Tuesday, 23rd December 2008

Santa may have had some difficulty getting around this year.  He had enough trouble in 2007, with  the Scottish executive demanding all fur be registered as per Regulation (EC) 338/97 restrictions on importation. Then Rudolf the red-nosed reindeer broke methane emissions regulations over Ulster, Santa left carbon footprints on a hearth in Wales and he was deeply offensive to women in England when he said "Ho Ho Ho". Back in Lapland, his elves had to contend with the working time directive, the ongoing argument about whether they have human rights and, of course, with elf and safety. Santa also has his multiple identities to account for as Claus, Saint Nicholas and Papa Noël, and why he's living in Finnish Lapland when he was born in Turkey.

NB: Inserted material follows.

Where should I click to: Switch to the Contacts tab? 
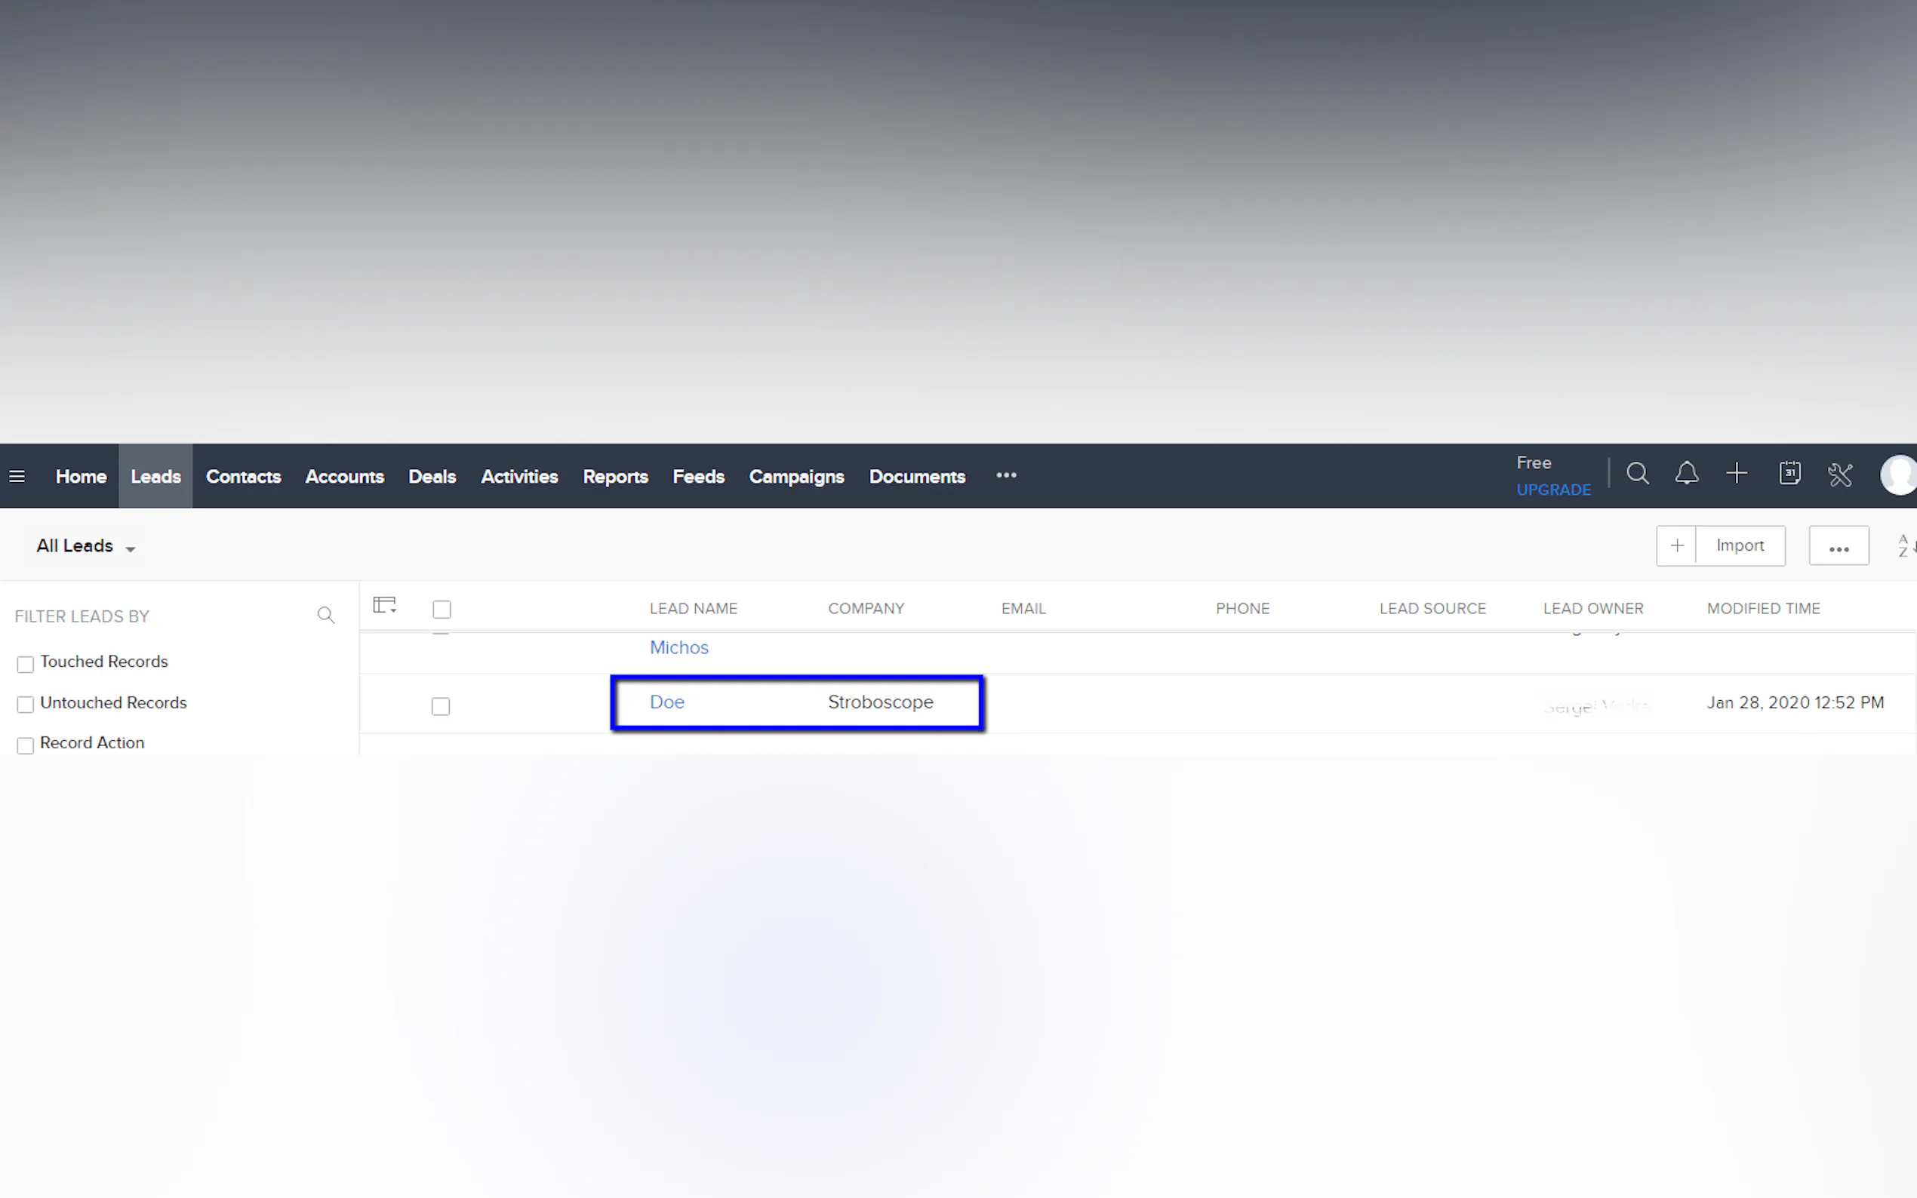click(x=243, y=476)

The new problem, however, is far more serious. It's to do with Rudolf, and I don't mean his disability discrimination case against the other reindeer for laughing and calling him names. Rudolf his wild reindeer buddies are dying out in Finland courtesy of the EU. Soon Santa will have no one to pull his sleigh.

Rudolf is on the run because the EU decided wolves are an endangered species. It has banned wolf hunting. In Italy the 500 remaining wolves remind the misty-eyed population of the capital city of former greatness (i.e. before AD451).  In Spain and Portugal, the combined population of 2,400 wolves rarely visit Marbella or the Algarve. Even in Swedish Lapland the ban is not a problem unless you are a reindeer herdsman wanting to supply the supermarket rather than feed the wolves.

Finnish Lapland is another matter. It has a border with Russia and Russia's wolf population is such a problem that bounty hunters were called in. Wolves are clever and they had no trouble digging tunnels under Finland's "patchy" border fence. They now benefit from EU endangered species status while they hunt down another endangered species, Finnish wild reindeer.

The EU has issued only six wolf hunting licences in the problem areas. The bureaucrats compare road kills of reindeer (2,500 animals in 2002) to 200-300 officially killed by wolves in 2002. However, in a rugged country like Finland dead reindeer on the road are a lot easier to count than chewed bones scattered in the woods.  It's also a lot easier to jump inside a car than hug your way up a tree when wolves arrive.

Oddly enough, no vegetarian carrot-leather shod EU ecologist has been sensible enough to suggest that a clampdown on Finnish drink driving would actually be of more use to the reindeer than endangered species status – which has effectively done what is says on the label and, well... endangered them.

Whatever the true figures, the Russo-Finnish wolf population has had six years to expand since 2002. In Finnish border towns parents heading for the shops have found wolf tracks following their kids' footprints to school. A mother found paw prints leading to her baby's pram left on the porch. Nothing, though, can be done to change the EU rules until there is real evidence of a problem – and the last "real evidence" is church records from the severe winter of 1823, when wolves took 23 Finnish children.

Once again it is the EU's obsession with having a one-size-fits-all policy is at fault.  Finland is not like Italy or Spain or even Sweden. Controlling the local and migrant wolf population, and protecting wild reindeer, should be a Finnish matter.

Spare a thought for Finnish parents watching over their children at play, with a shotgun to hand, this Christmas.